Watching the Business Statement yesterday, the great epistemological question of politics presented itself. Does anyone know what the hell is going on? David Blunkett's diaries have answered that question (along with several others). The answer is: no, they don't.

In the muppetry of modern cabinet government, blunkettry is a useful concept to explain why nothing ever turns out as it should. Nobody knows what's going on, and for a significant but indeterminable proportion of ministerial time, they don't want to know.

Take the questions that were asked yesterday. How many helicopters do we have available to send to Afghanistan? The minister of Defence didn't know but nor does anyone else. If they did know, it would put the Prime Minister in an embarrassing position.

How long are terror suspects being detained before being charged? The data isn't kept. Vulgar facts would pollute the 28-day debate.

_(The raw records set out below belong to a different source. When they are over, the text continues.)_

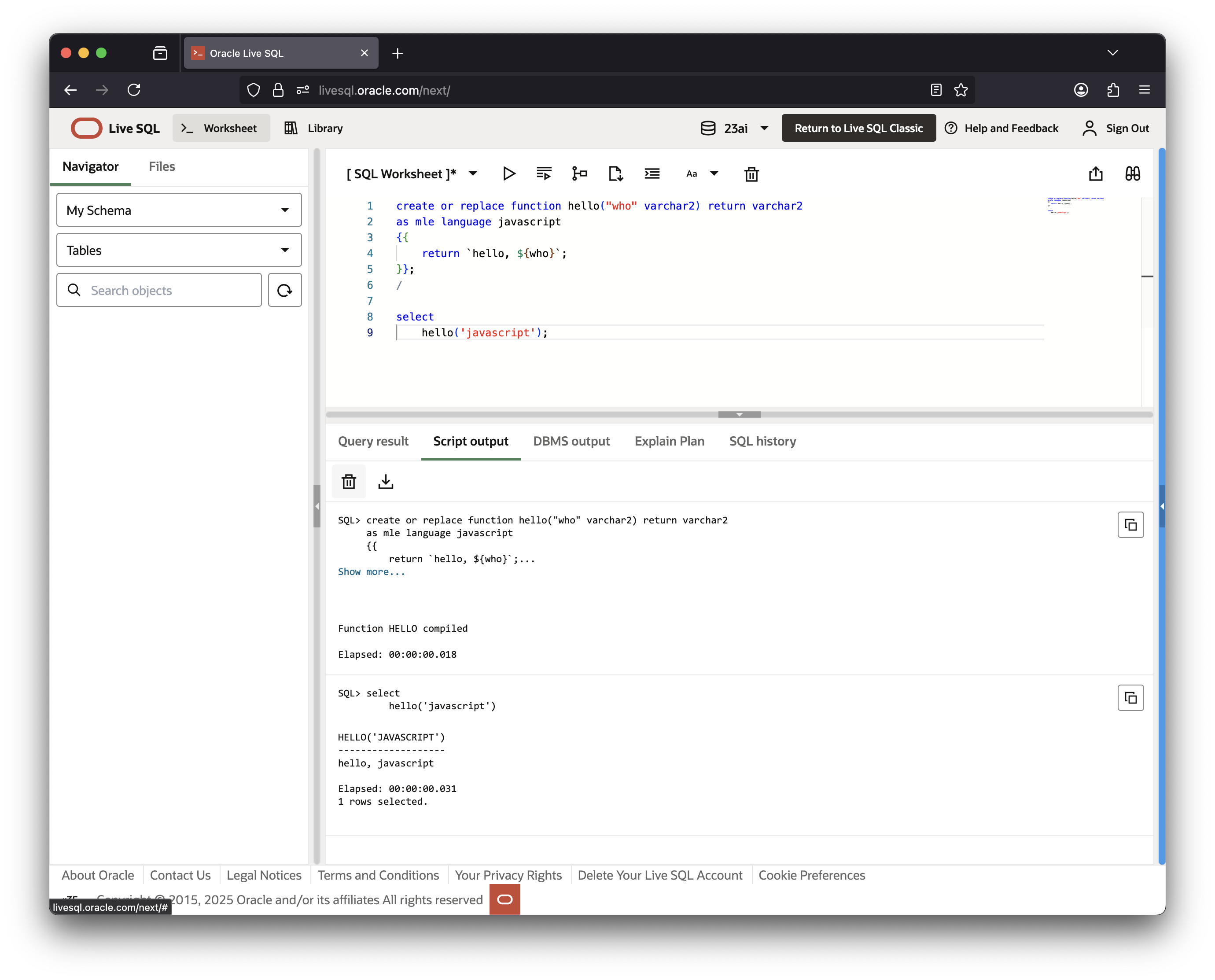This screenshot has height=980, width=1215.
Task: Download the script output
Action: pos(386,482)
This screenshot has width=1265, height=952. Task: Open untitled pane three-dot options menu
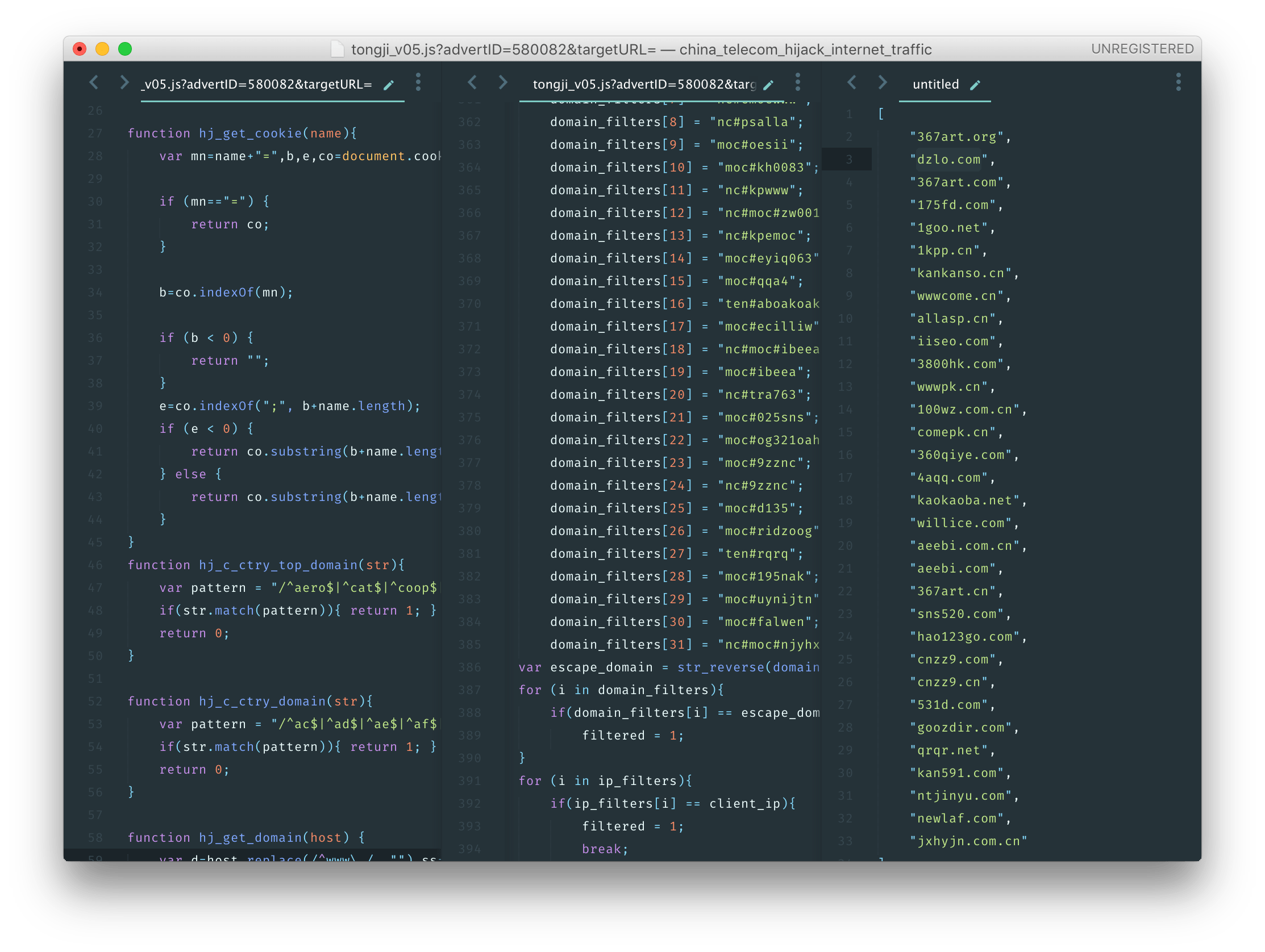coord(1178,82)
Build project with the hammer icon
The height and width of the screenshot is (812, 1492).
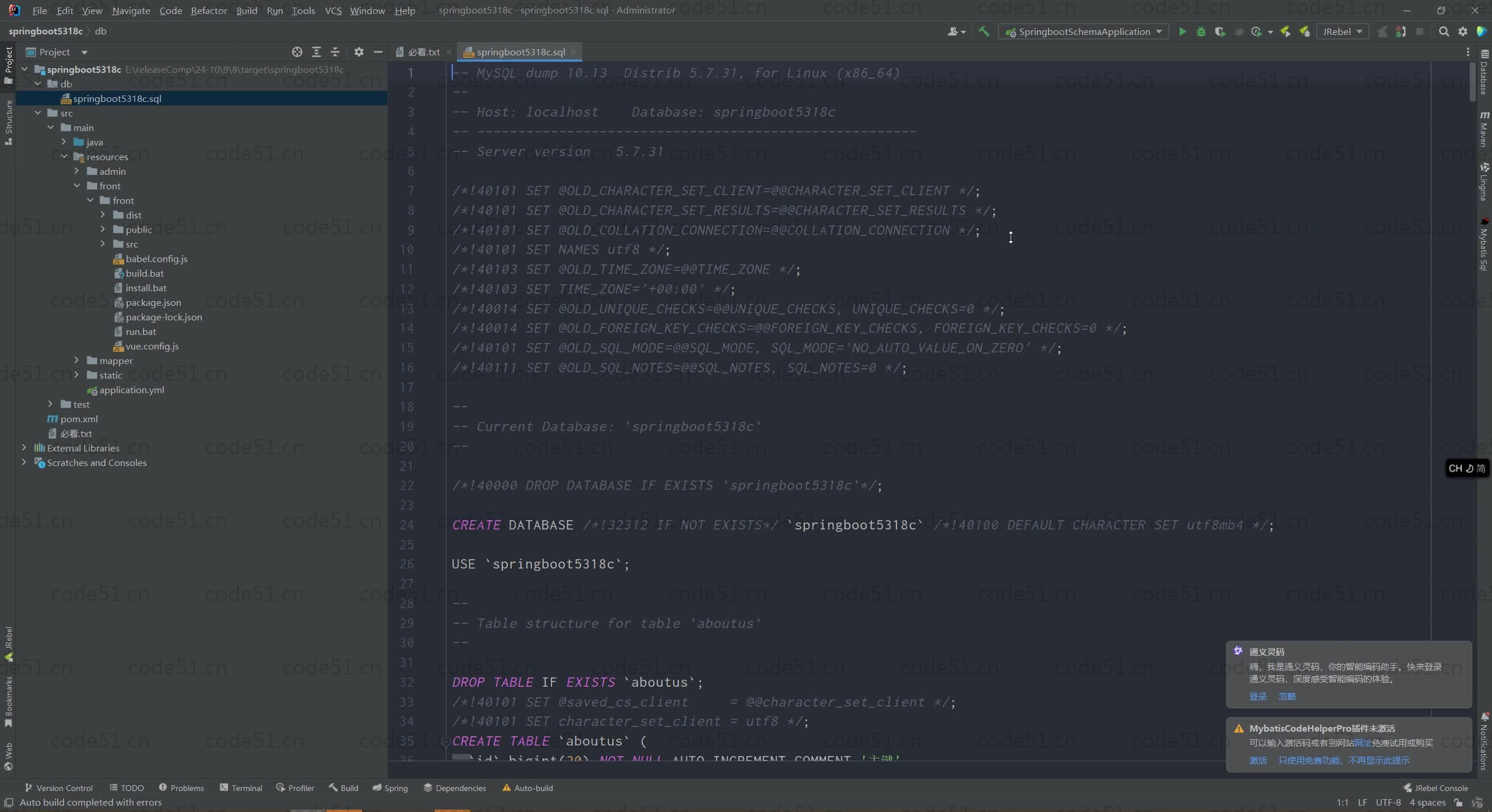(x=984, y=31)
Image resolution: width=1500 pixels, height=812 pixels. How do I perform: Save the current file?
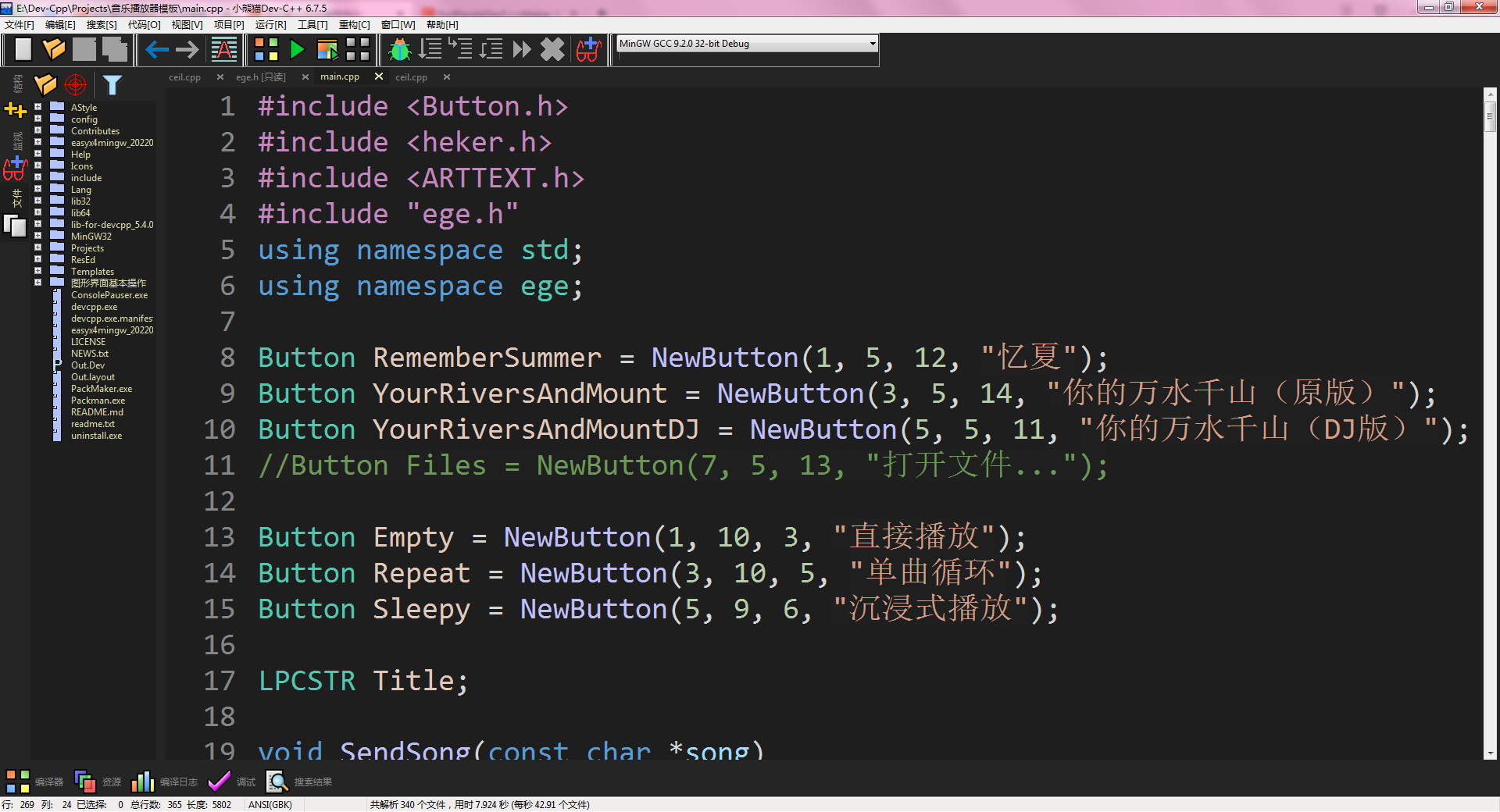(84, 49)
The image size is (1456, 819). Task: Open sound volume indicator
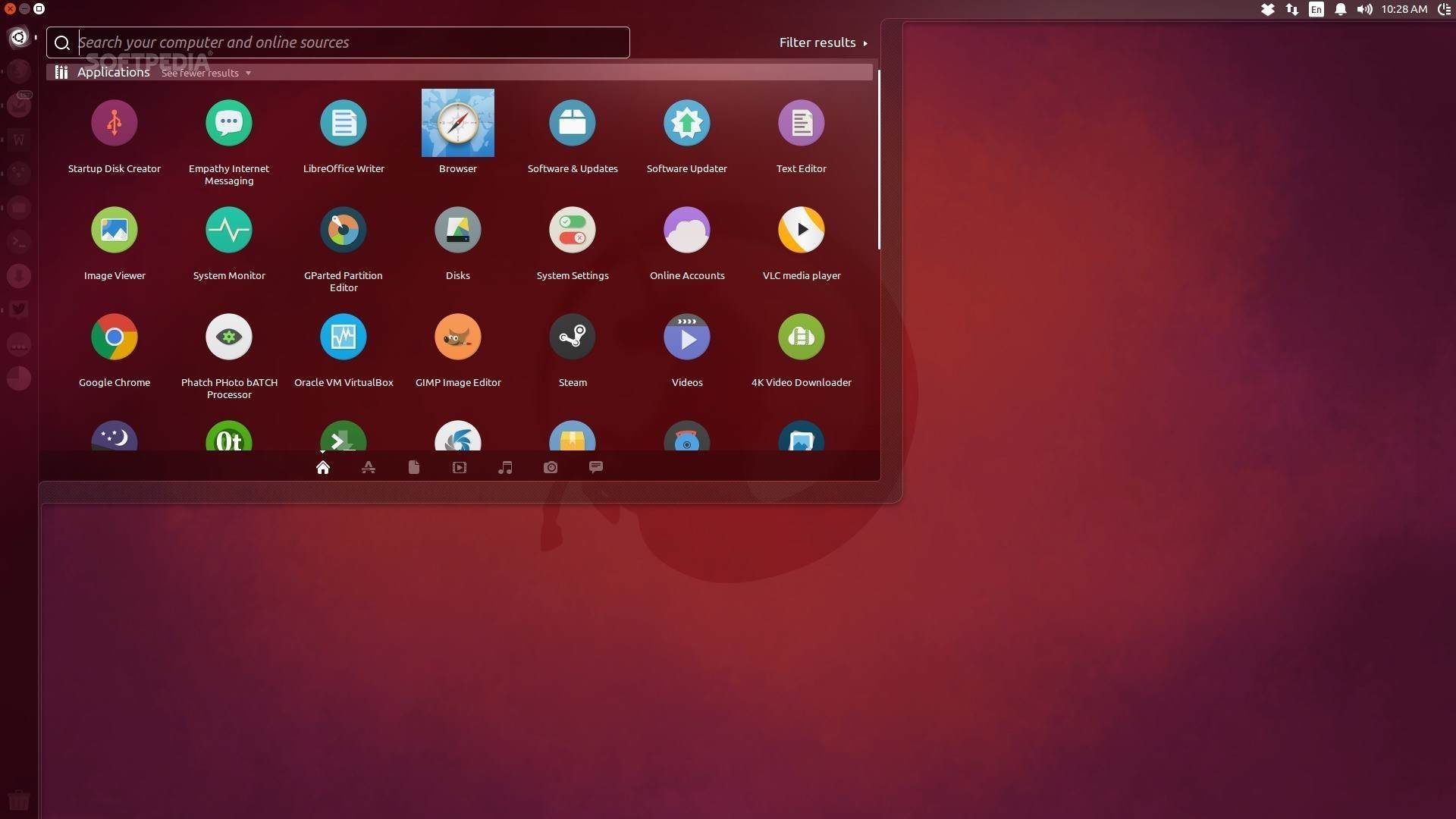(x=1364, y=10)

How much have the dozen or so NHS reorganisations cost? No one even attempts an answer to that. That needs quantum maths to calculate numbers so imaginary that the square root of minus one is as solid as Monday.

Earlier, Dominic Grieve had asked about the "very serious scandal" of the Special Immigration Appeals Commission. It has emerged that in one of these secret trials, false information was laid against an accused by the Home Office.

If the idea of false information in a secret trial strikes you as unBritish, how worried should you be? It's impossible to say. Mike O'Brien said it wasn't a systemic problem, just a particular one. But how does he know that? And the answer is Blunkett.

George Young asked whether they shouldn't be debating Iraq and Afghanistan instead of whether the House should debate in September. He wasn't able to say what difference September debates would make; if there was an answer it was deep in the blunkettry.

John Bercow railed against some genocide happening somewhere or other, finishing with the words, "futile exercise in moral posturing". This too is a consequence of 650-odd MPs blunketting about in public life.

The veil question came up. It puts us liberals in a very difficult position. Those of us who agree with Jack Straw find it difficult to do so without setting off down that path that ends in ID cards. We don't want to argue against the veil "on security grounds", or even via the same laws that prevent us wearing ski masks into banks, as Robert Gillan pointed out in Letters yesterday.

How about this: if women can wear veils because Islam tells them to, can I mock Islam for encouraging them? If veil-wearing is to be defended to the death, what about Prophet-mocking? I don't think there's a resolution to this question short of global religious war (it wouldn't be the first time, after all).